Joe Montana, center, chats at CES. (GeekWire Photos / John Cook)

LAS VEGAS — Former San Francisco 49ers star quarterback Joe Montana is just one of the many attendees at this year’s Consumer Electronics Show who is enamored with the idea of virtual reality.

Montana, who runs a seed-stage venture capital firm by the name of Liquid 2 Capital, spoke on a panel today at the big tech expo, gushing about the prospects of how VR can transform sports, both for fans and players.

“Especially, for a quarterback, the biggest part of that is mental preparation, and what you see and how you see it, and the views that you are getting from (VR) — I went and looked at a company down in Palo Alto, and I was just blown away by what that technology is,” said Montana. “I wish I had had it when I was playing, because I got tired of going and watching video back-and-forth, back-and-forth and practice film. Here, I could go out and practice again, and run all of those plays again.”

(Just imagine how much better Montana could have been if he had VR!)

Several NFL teams are already using virtual reality to help players prepare, and Montana thinks that will only continue. One of the reasons is that the union bargaining agreements limit how much time players can actually spend on the field banging into one another.

“They have technology now where these guys can go in and practice and play practices — blitzing, everything — on your own and it can monitored and sent back to the coaches,” said Montana. “It will allow these kids and players to be able and go in and get better day-by-day without physically getting beat up everyday at practice.”

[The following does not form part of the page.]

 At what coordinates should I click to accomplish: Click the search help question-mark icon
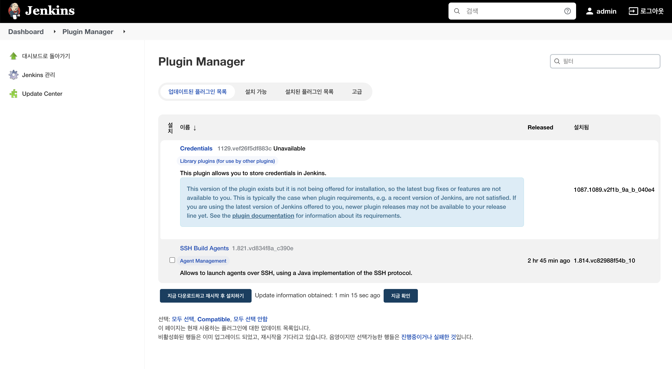tap(567, 11)

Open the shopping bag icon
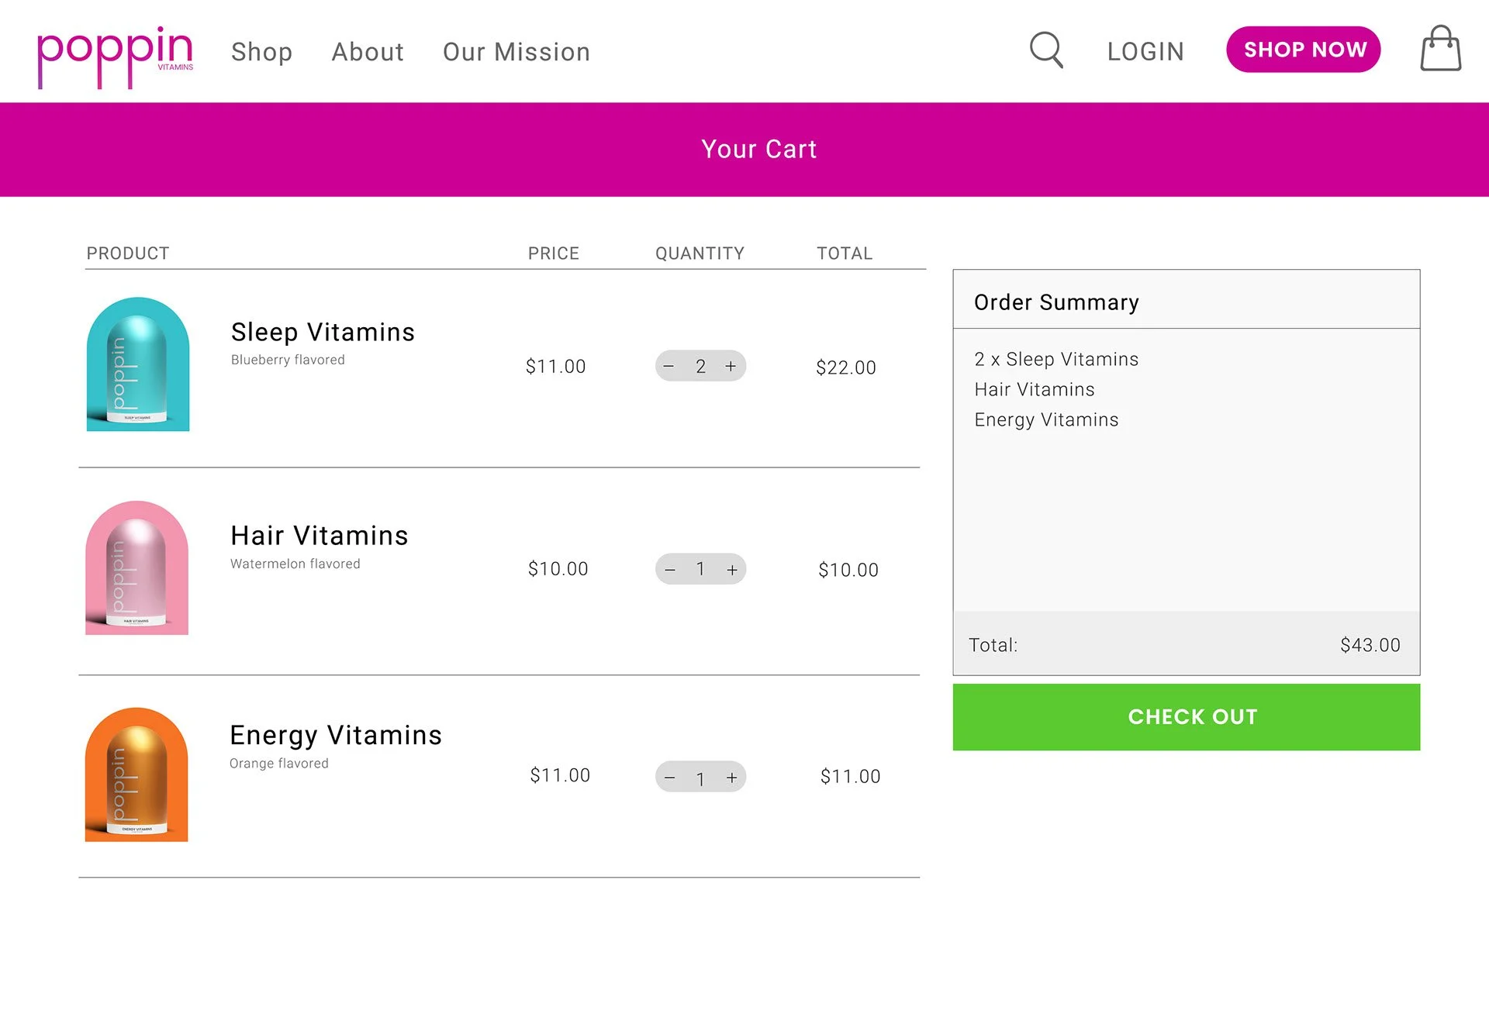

Montana, who won four Super Bowls with the 49ers,  also said that virtual reality will transform the fan experience, allowing casual sports fans to experience what it’s like on game-day.

“I wish everybody could experience a Sunday afternoon on the field with the excitement of the game, and the competition,” he said. “This gives everybody a chance.”

Montana was joined on stage by Qualcomm chairman Paul Jacobs, venture capitalist Joe Ravitch and WWE Chief Strategy Officer George Barrios. All of the panelists expressed optimism about how virtual reality will impact sports. 

As a co-owner of the Sacramento Kings, Jacobs said that virtual reality can transform how fans watch a game from in the stadium, something the team has been experimenting with at its new high-tech arena. (See previous GeekWire story: A 21st Century sports ‘cathedral’: A sneak peek inside the NBA’s newest high-tech arena).

“For somebody who buys a very expensive box, those players on the court, they don’t look that big from the box,” said Jacobs. “They can throw on some goggles and feel like they are sitting at the court-side seat.”

Ravitch, a co-founder of investment firm Raine, said virtual reality opportunities will be vast, touching everything from news to live music to sports.

“I think it is a really exciting area, but I view it as an add-on or a supplemental technology to a lot of the existing businesses,” he said. “But I think the sky is the limit in terms of the ingenuity, and the new segments that we are seeing. We get surprised all of the time that somebody shows up with a VR application and it is something you never thought you needed before, and you realize how clever it is and you realize what the monetization opportunity is. I think meaningful commercial revenue is a few years away, but I do think this is the time and you see a lot of capital going into it.”